Required work:
Copy the items below word for word, keeping every line as it appears.
***** Data provided
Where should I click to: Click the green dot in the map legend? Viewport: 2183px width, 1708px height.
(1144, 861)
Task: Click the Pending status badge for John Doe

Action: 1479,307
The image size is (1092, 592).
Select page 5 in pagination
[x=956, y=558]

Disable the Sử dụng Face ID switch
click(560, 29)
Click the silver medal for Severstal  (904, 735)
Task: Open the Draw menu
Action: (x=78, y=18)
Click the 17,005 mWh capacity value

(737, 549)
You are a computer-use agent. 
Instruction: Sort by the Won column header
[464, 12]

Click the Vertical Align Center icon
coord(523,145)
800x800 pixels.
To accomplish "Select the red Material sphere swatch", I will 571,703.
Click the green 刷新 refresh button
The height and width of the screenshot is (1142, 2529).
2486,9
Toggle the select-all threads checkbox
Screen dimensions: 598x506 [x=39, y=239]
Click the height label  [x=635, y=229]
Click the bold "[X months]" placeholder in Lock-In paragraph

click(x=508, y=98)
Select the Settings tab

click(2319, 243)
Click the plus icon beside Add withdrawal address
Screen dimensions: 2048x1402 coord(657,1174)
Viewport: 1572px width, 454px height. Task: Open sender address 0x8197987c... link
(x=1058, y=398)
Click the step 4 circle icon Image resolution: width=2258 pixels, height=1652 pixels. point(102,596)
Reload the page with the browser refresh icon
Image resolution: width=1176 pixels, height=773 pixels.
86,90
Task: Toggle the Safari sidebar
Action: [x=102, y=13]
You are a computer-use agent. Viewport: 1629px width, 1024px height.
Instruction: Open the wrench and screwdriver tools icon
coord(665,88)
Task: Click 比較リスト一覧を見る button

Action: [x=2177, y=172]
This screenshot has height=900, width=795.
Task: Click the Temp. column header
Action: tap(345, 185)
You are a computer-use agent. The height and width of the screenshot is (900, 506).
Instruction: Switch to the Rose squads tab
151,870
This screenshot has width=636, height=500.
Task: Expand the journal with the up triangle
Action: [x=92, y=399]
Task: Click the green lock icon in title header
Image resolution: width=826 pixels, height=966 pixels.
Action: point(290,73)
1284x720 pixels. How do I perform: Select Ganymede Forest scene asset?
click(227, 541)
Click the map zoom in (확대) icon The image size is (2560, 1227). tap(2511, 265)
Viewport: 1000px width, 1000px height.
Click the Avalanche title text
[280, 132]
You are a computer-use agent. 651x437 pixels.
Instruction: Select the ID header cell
**********
Problem solution:
Where should I click to: Click the green dot in the map legend? Viewport: 2183px width, 1708px height.
(1144, 861)
Task: Click the Pending status badge for John Doe

Action: 1479,307
The image size is (1092, 592).
Select page 5 in pagination
[x=956, y=558]

Disable the Sử dụng Face ID switch
click(560, 29)
Click the silver medal for Severstal  (904, 735)
Task: Open the Draw menu
Action: (x=78, y=18)
Click the 17,005 mWh capacity value

(737, 549)
You are a computer-use agent. 
Instruction: Sort by the Won column header
[464, 12]

Click the Vertical Align Center icon
coord(523,145)
800x800 pixels.
To accomplish "Select the red Material sphere swatch", I will 571,703.
Click the green 刷新 refresh button
The height and width of the screenshot is (1142, 2529).
2486,9
Toggle the select-all threads checkbox
Screen dimensions: 598x506 [x=39, y=239]
Click the height label  [x=635, y=229]
Click the bold "[X months]" placeholder in Lock-In paragraph

click(x=508, y=98)
Select the Settings tab

click(2319, 243)
Click the plus icon beside Add withdrawal address
Screen dimensions: 2048x1402 coord(657,1174)
Viewport: 1572px width, 454px height. Task: Open sender address 0x8197987c... link
(x=1058, y=398)
Click the step 4 circle icon Image resolution: width=2258 pixels, height=1652 pixels. point(102,596)
Reload the page with the browser refresh icon
Image resolution: width=1176 pixels, height=773 pixels.
86,90
Task: Toggle the Safari sidebar
Action: [x=102, y=13]
You are a computer-use agent. Viewport: 1629px width, 1024px height.
Instruction: Open the wrench and screwdriver tools icon
coord(665,88)
Task: Click 比較リスト一覧を見る button

Action: [x=2177, y=172]
This screenshot has height=900, width=795.
Task: Click the Temp. column header
Action: tap(345, 185)
You are a computer-use agent. The height and width of the screenshot is (900, 506).
Instruction: Switch to the Rose squads tab
151,870
This screenshot has width=636, height=500.
Task: Expand the journal with the up triangle
Action: [x=92, y=399]
Task: Click the green lock icon in title header
Image resolution: width=826 pixels, height=966 pixels.
Action: point(290,73)
1284x720 pixels. How do I perform: Select Ganymede Forest scene asset?
click(227, 541)
Click the map zoom in (확대) icon The image size is (2560, 1227). tap(2511, 265)
Viewport: 1000px width, 1000px height.
Click the Avalanche title text
[280, 132]
You are a computer-use agent. 651x437 pixels.
Instruction: Select the ID header cell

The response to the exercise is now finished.